Exercices à réaliser -
A: Mettez l'ensemble des lignes fournies ci-dessous sous forme de liste numérotée, en omettant les lignes vides. N'incluez pas les images dans la réponse.
B: Rédigez la suite de l'extrait sur la culture du quinoa en France, en reprenant après sa dernière phrase.

La petite graine des hauts plateaux andins, désormais en rayon dans n’importe quel supermarché, a vu son succès mondial s’accroître très rapidement. Dans le magazine Terra Eco du mois de février, Hélène Binet nous raconte que même des producteurs français se lancent dans l’aventure…
La «graine sacrée des Incas» à la française…
La famille Rochefort, dans le Loiret, a expérimenté la culture bio du quinoa. Jacques, qui aime les challenges agronomiques, a acheté 10 kg de graines et les a tranquillement semées dans ses champs. Et ça a marché ! Il ne faut pas non plus se réjouir trop vite, car selon lui, «les ennuis commencent généralement la deuxième année».
Dans le Maine-et-Loire, près d’Angers, 30 agriculteurs préparent déjà leur quatrième récolte. C’est l’américain Jason Abbott qui fait en 2008 le pari d’un quinoa à la française. Après de nombreux essais, observations et analyses, la Coopérative agricole du Pays de Loire l’aide à développer l’exploitation. La première récolte est décevante… Mais grâce à des chercheurs néerlandais, des croisements et sélections sont réalisés, pour arriver à 3 variétés qui s’adaptent bien à la France.

Lignes fournies -
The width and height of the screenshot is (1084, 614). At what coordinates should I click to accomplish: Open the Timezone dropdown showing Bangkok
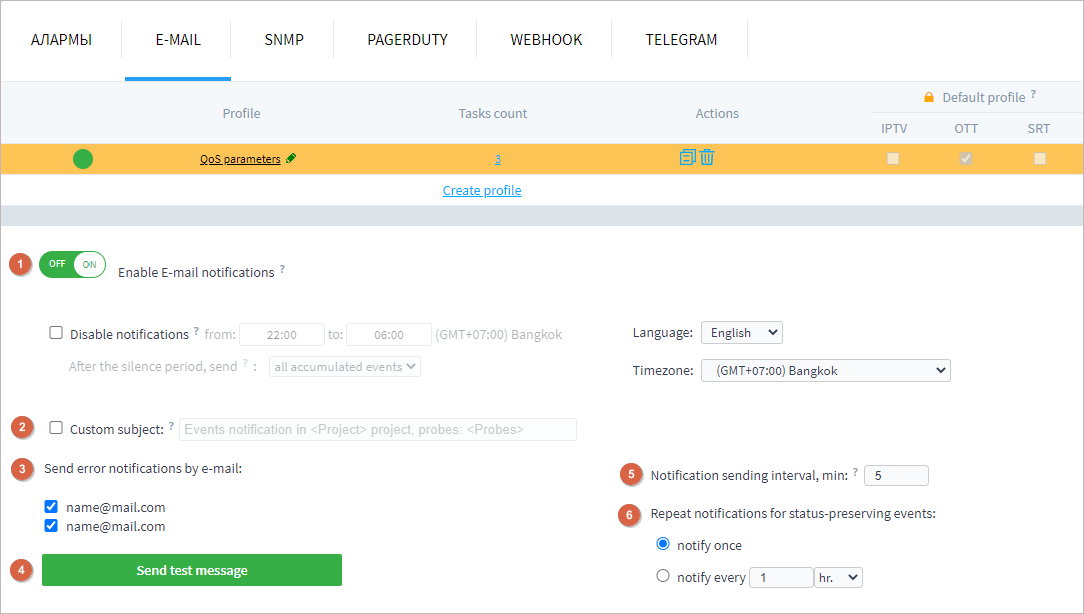(825, 370)
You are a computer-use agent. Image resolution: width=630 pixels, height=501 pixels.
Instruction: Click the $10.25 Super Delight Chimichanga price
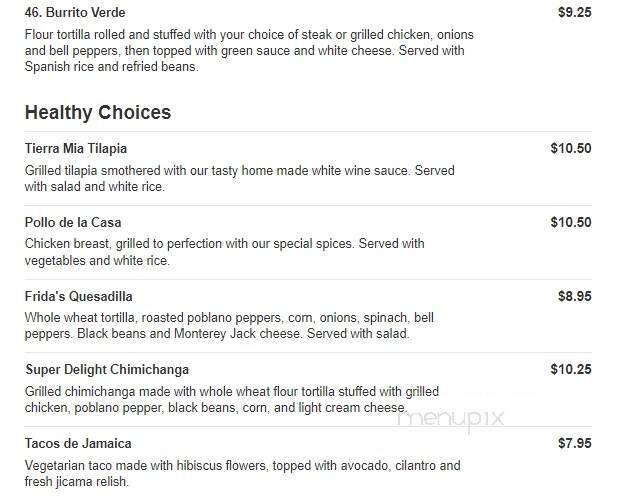click(x=570, y=370)
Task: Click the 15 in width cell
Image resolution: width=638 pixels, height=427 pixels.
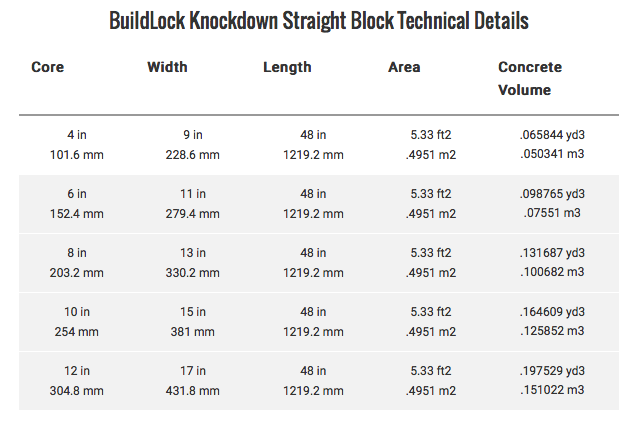Action: 193,312
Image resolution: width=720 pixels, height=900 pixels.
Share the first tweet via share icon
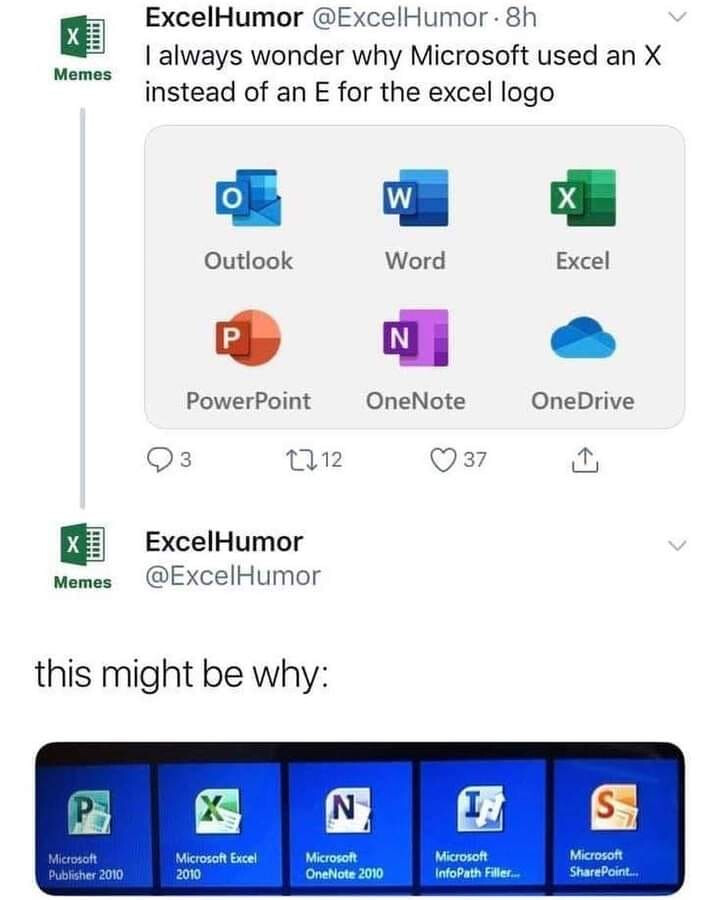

Résultats finaux -
A:
1. The width and height of the screenshot is (1084, 614). At what coordinates should I click to accomplish: Open the Timezone dropdown showing Bangkok
2. (825, 370)
3. You are a computer-use agent. Image resolution: width=630 pixels, height=501 pixels.
4. Instruction: Click the $10.25 Super Delight Chimichanga price
5. click(x=570, y=370)
6. Task: Click the 15 in width cell
7. Image resolution: width=638 pixels, height=427 pixels.
8. Action: 193,312
9. Image resolution: width=720 pixels, height=900 pixels.
10. Share the first tweet via share icon

B:
Résultat, à l’automne dernier, 300 tonnes de quinoa on ne peut plus local on été commercialisées dans les supermarchés de la région. De quoi satisfaire les locavores amateurs de quinoa?… En tous cas, Jason explique à Terra Eco qu’il ne s’agit «en aucun cas de concurrencer le marché bolivien», puisque le potentiel de développement du quinoa est énorme et que la commercialisation va rester locale.
La graine de la discorde dans l’Altiplano
Le Pérou et la Bolivie assurent en effet 92% de la production mondiale. En 5 ans, le prix du quinoa a doublé et sa consommation dans les Andes à baissé d’un tiers. La petite graine devient même problématique: les cultures sont descendues vers les plaines, faisant reculer l’élevage. Donc les terres s’appauvrissent car elles ne sont plus fertilisées par le fumier des lamas.
Selon l’Institut de Recherche pour le développement (IRD), le boom de la production de quinoa «met en péril la durabilité du système agricole de l’Altiplano bolivien». En plus, l’extension des champs accroîtrait les conflits d’usage de terres et altèrerait le lien social au sein de communautés. Un troupeau a une fonction d’épargne et de «sécurité agro-climatique» tandis que la production de quinoa est irrégulière, la surface saturée et les prix volatiles.
Mais l’IRD précise que la culture du quinoa permet quand même à des milliers de familles de se maintenir sur leurs terres, d’augmenter leurs niveaux de vie et d’attirer de nouveaux investissements en infrastructures. La drôle de petite graine, héritière de modes de production millénaires, est devenu en quelques années une grande actrice de la mondialisation.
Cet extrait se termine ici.